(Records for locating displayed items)
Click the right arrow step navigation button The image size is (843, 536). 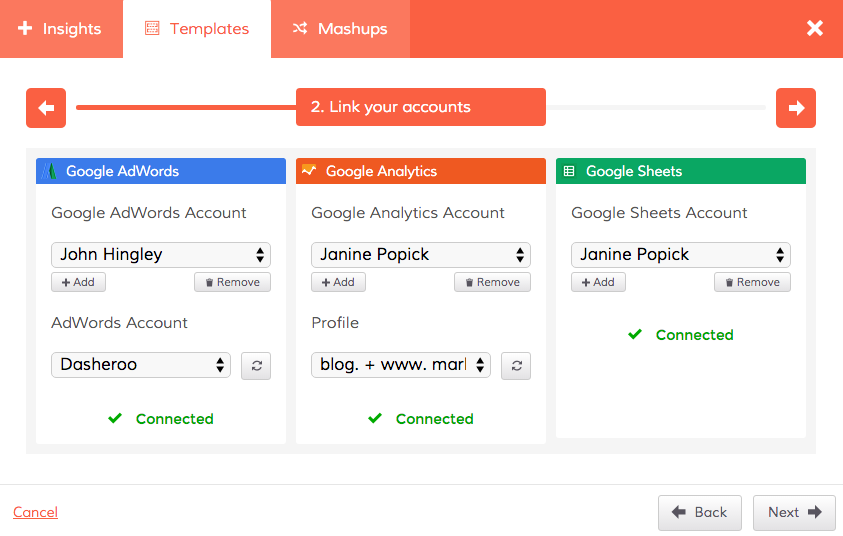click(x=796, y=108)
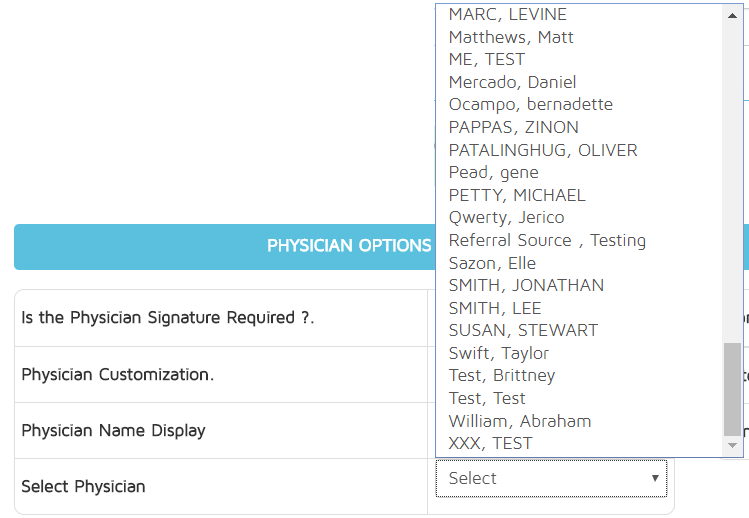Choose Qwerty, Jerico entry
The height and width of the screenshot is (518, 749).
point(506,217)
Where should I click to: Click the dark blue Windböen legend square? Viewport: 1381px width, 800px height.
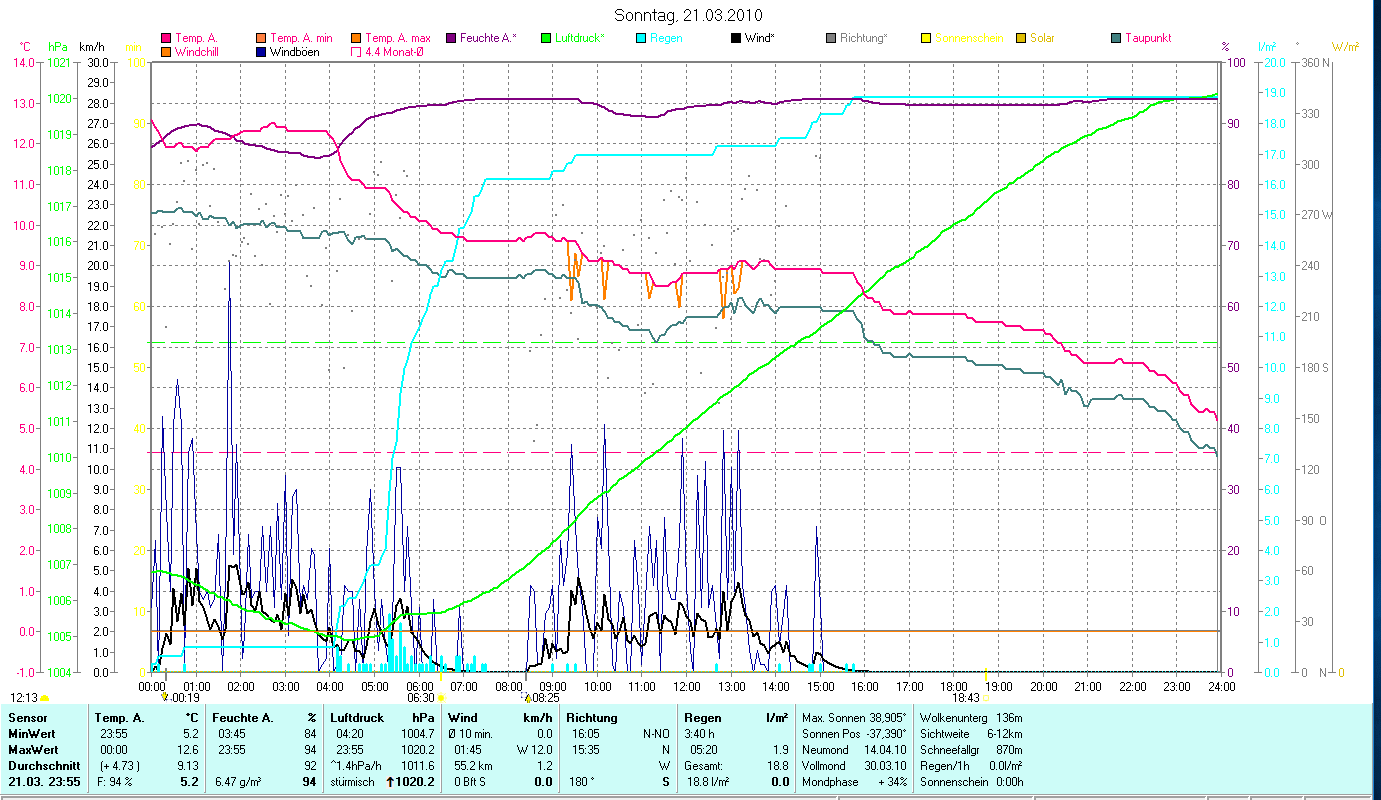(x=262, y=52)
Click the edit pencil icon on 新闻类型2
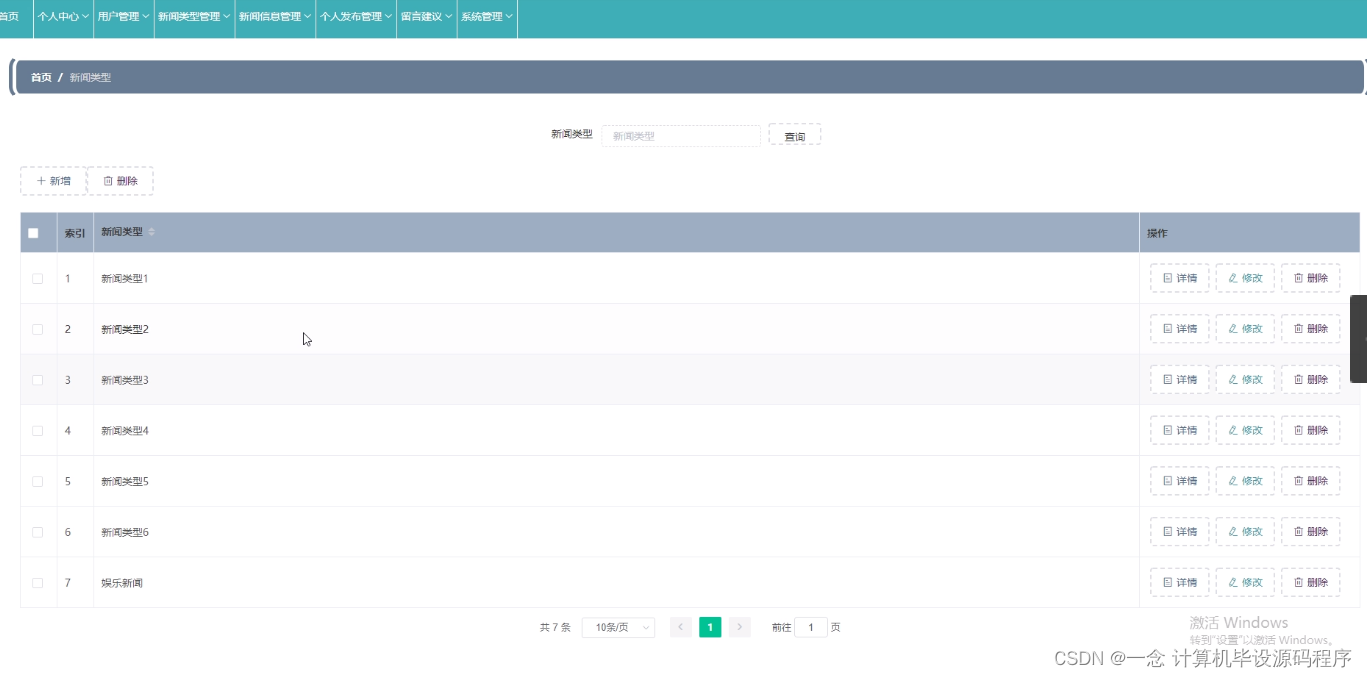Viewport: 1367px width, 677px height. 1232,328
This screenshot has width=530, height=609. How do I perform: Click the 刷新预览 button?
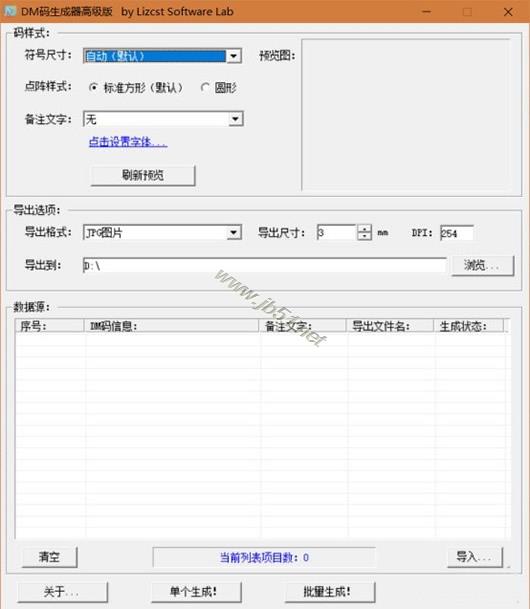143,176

* * *

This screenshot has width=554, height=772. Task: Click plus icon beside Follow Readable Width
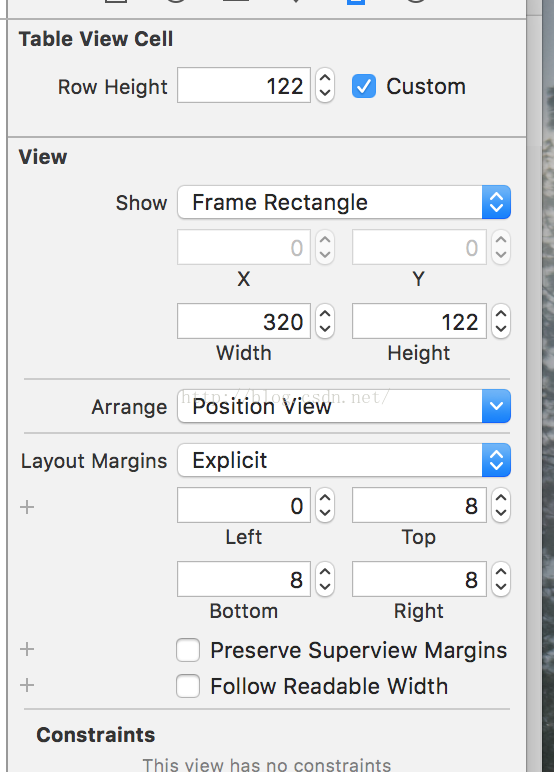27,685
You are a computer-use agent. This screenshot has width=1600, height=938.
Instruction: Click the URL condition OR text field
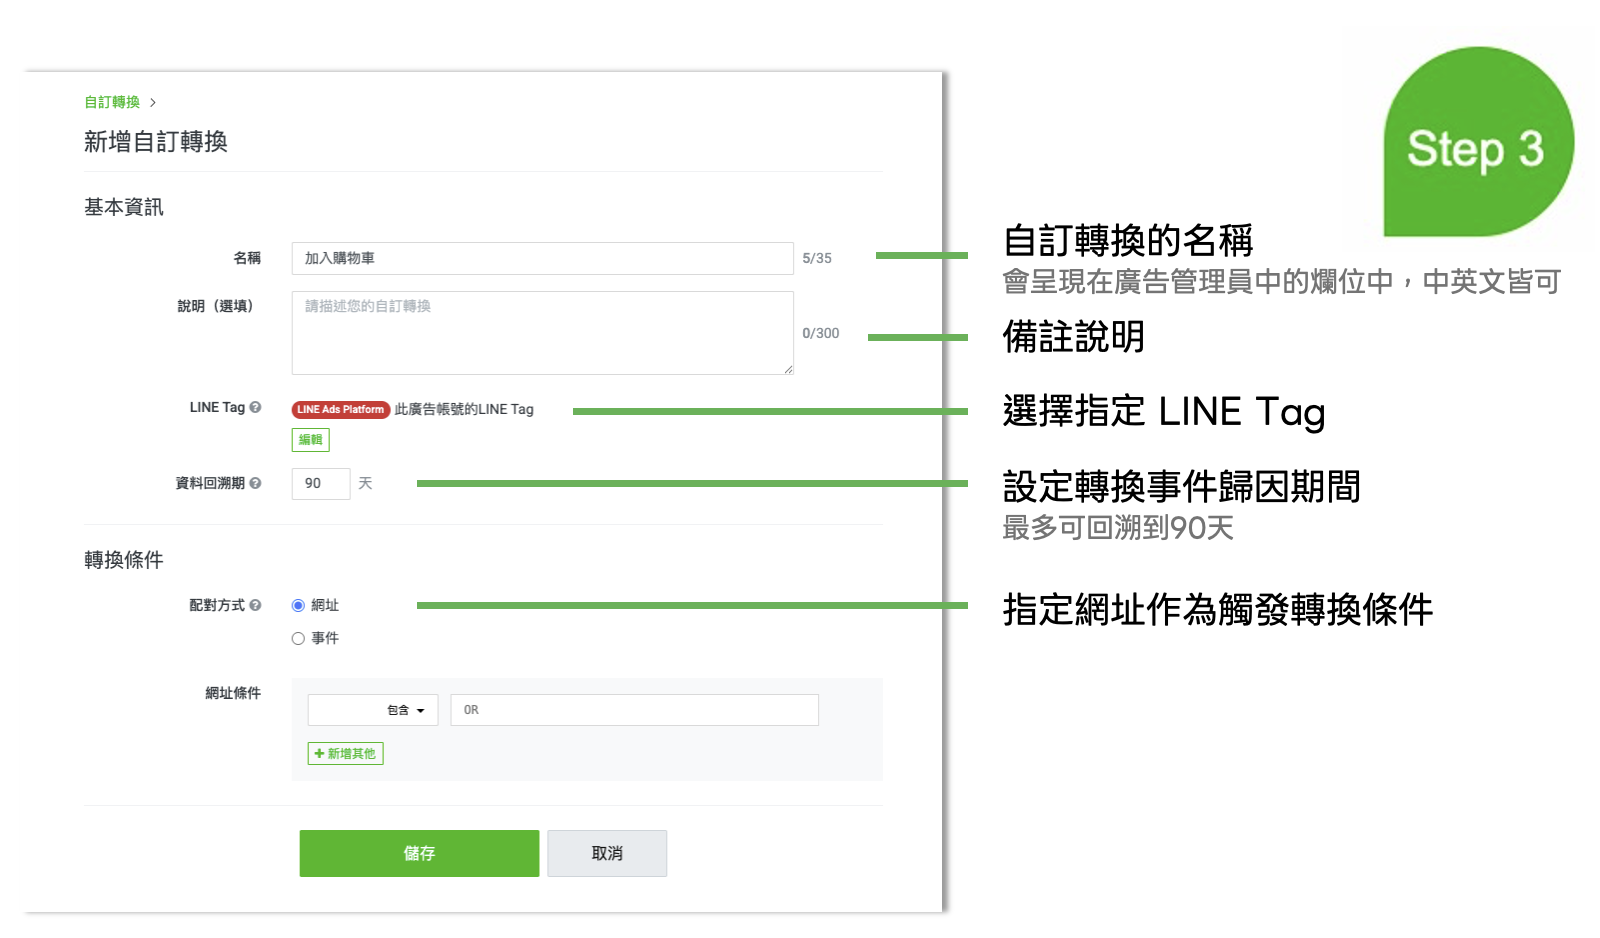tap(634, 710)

* * *

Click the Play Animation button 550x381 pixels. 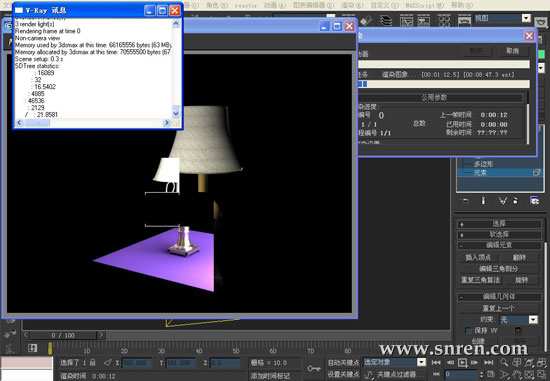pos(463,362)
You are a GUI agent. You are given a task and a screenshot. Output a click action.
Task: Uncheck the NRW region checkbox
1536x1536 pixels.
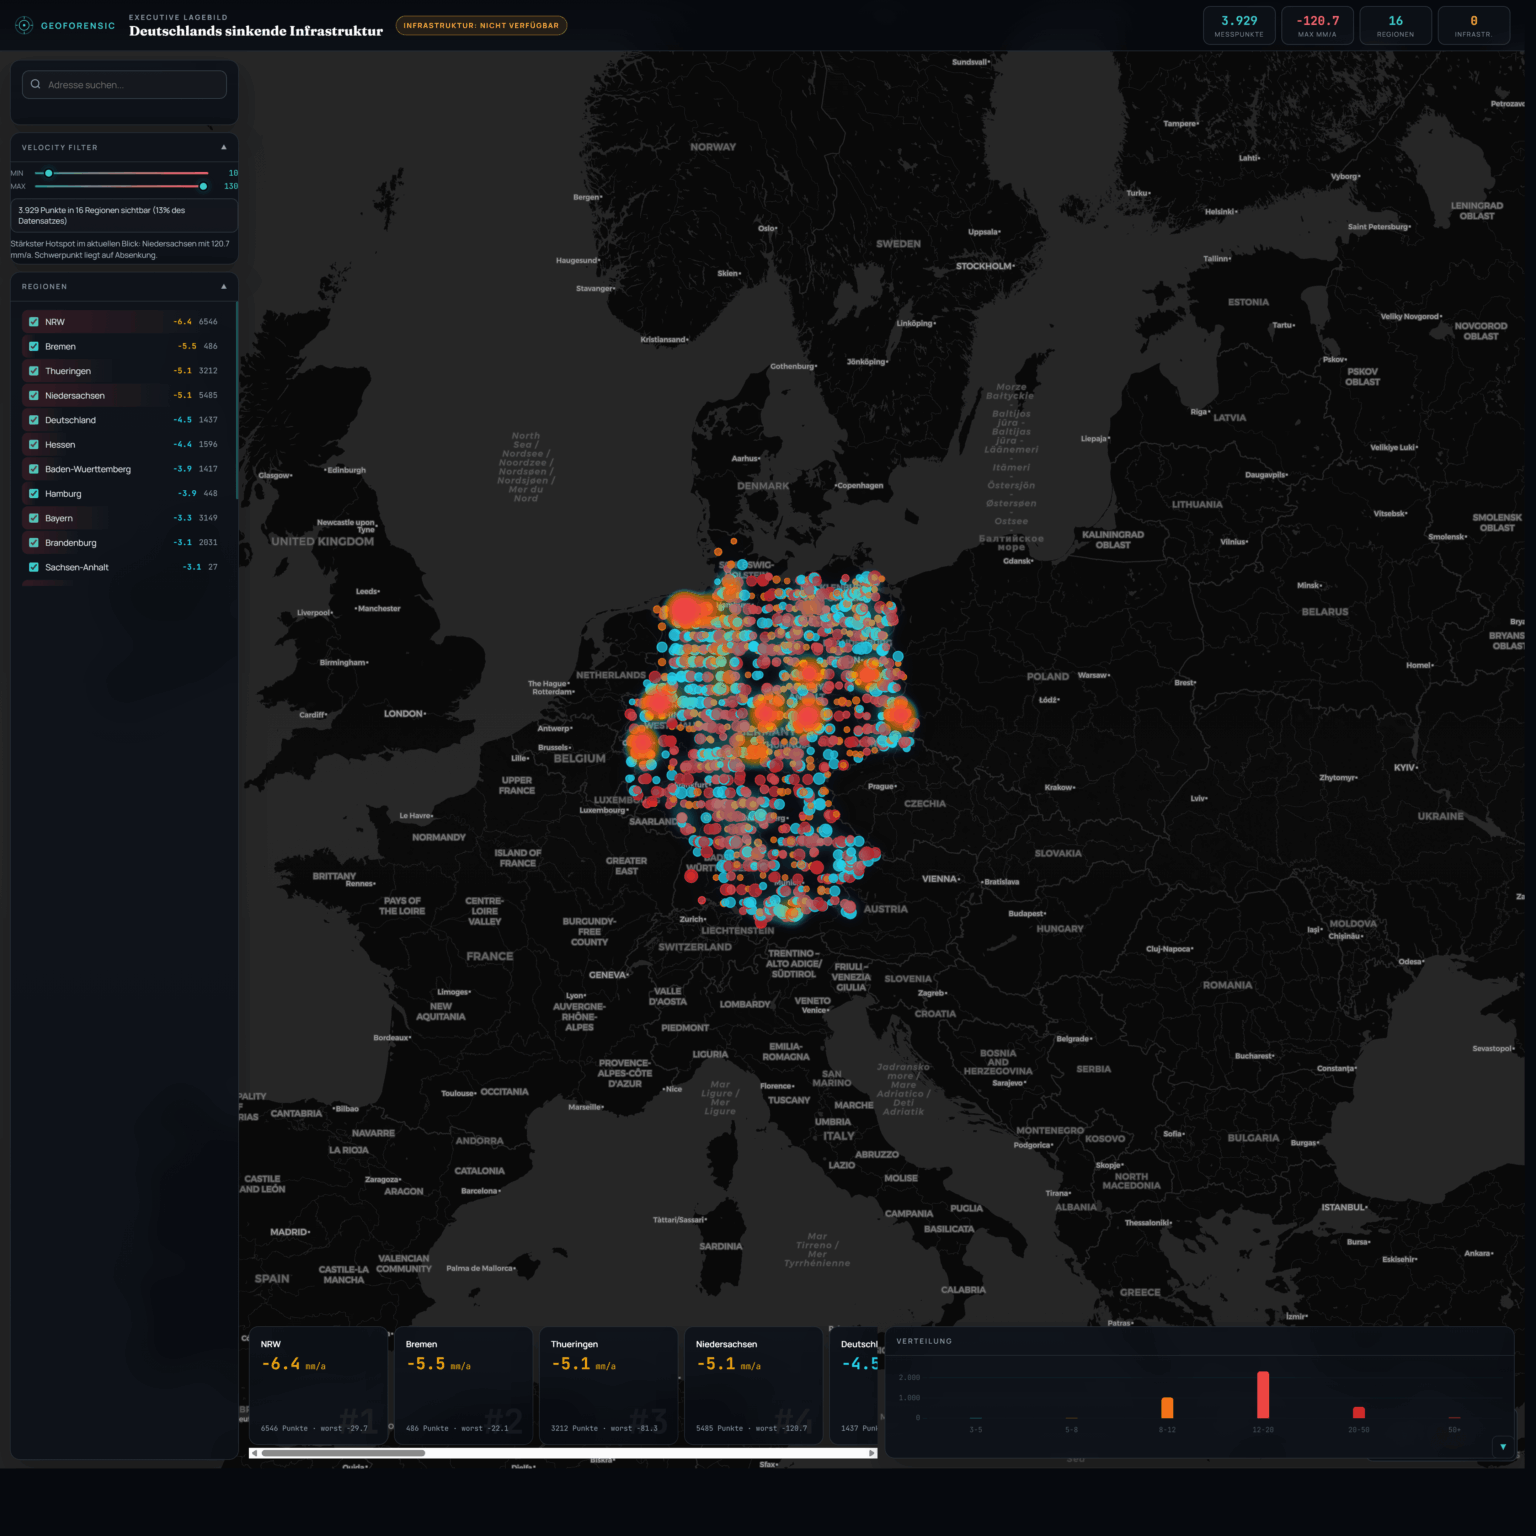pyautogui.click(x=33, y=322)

• WHAT YOU NEED TO DO:
Return every line of the data above that contains the string "screenshot".

• FINISHED EXERCISE:
The height and width of the screenshot is (518, 749).
This screenshot has width=530, height=609. How do I perform: Click the 刷新预览 button?
This screenshot has width=554, height=772. Task: Click plus icon beside Follow Readable Width
You are a computer-use agent. This screenshot has width=1600, height=938.
You are a GUI agent. You are given a task and a screenshot. Output a click action.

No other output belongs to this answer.